“Men’s arguments often prove nothing but their wishes” (Charles Caleb Colton).
“If you would persuade, you must appeal to interest rather than intellect” (Benjamin Franklin).
Directions: Choose ONE of the following claims (in either group) about which to write an audience-based
argument. (These are the same claims discussed in the audience-based argument forum.)
Group 1: Identify reasons based on conservative values for a conservative audience to accept one of the
following (typically liberal) positions:
1. Conservatives should support the expansion of bilingual education.
2. Conservatives should support increasing the federally mandated minimum wage.
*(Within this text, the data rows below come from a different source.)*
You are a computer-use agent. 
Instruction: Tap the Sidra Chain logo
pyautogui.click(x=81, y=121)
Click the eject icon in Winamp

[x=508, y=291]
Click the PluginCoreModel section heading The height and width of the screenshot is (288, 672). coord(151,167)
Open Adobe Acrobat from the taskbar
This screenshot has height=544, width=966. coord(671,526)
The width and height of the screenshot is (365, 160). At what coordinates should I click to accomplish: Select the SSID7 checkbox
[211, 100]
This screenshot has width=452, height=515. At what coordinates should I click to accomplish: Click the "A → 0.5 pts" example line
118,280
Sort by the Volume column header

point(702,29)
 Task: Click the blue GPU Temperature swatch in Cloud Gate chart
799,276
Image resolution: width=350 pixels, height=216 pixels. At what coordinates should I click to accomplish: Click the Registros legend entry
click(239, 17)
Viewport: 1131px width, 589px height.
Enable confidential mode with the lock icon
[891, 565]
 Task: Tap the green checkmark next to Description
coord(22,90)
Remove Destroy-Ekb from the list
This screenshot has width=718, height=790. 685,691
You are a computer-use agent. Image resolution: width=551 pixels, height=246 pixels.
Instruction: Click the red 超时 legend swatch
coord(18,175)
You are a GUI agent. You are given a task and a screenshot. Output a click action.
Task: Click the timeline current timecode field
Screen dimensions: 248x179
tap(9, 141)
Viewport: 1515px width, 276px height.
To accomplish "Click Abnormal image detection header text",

3. Conservatives should support the elimination of capital punishment.
4. Conservatives should support affirmative action in higher education.
5. Conservatives should support an increase in government subsidies of renewable energy such as wind
turbines and solar panels.
6. Conservatives should support the passage of laws that will require the government or businesses to
provide flexible schedules, paid paternity leave, and free childcare.
Group 2: Identify reasons based on liberal values for a liberal audience to accept one of the following
(typically conservative) positions:
1. Liberals should support the building of more nuclear energy power plants in the U. S.
2. Liberals should support hunting.
3. Liberals should support allowing the use of taxpayers’ money to pay for tuition at private schools for
students at low-performing schools.
4. Liberals should support the elimination of affirmative action in higher education.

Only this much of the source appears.